Determine the number of lines in the entries below in which the word "screenshot" appears, and reply with that number only.

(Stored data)
◆ ◆ ◆ ◆
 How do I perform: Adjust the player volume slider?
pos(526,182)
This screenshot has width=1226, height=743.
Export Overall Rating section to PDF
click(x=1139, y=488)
◆ ◆ ◆ ◆
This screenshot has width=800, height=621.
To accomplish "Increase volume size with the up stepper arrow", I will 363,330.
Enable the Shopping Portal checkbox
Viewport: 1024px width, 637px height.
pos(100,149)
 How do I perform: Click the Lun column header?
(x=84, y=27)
◆ ◆ ◆ ◆
_Problem solution_. 2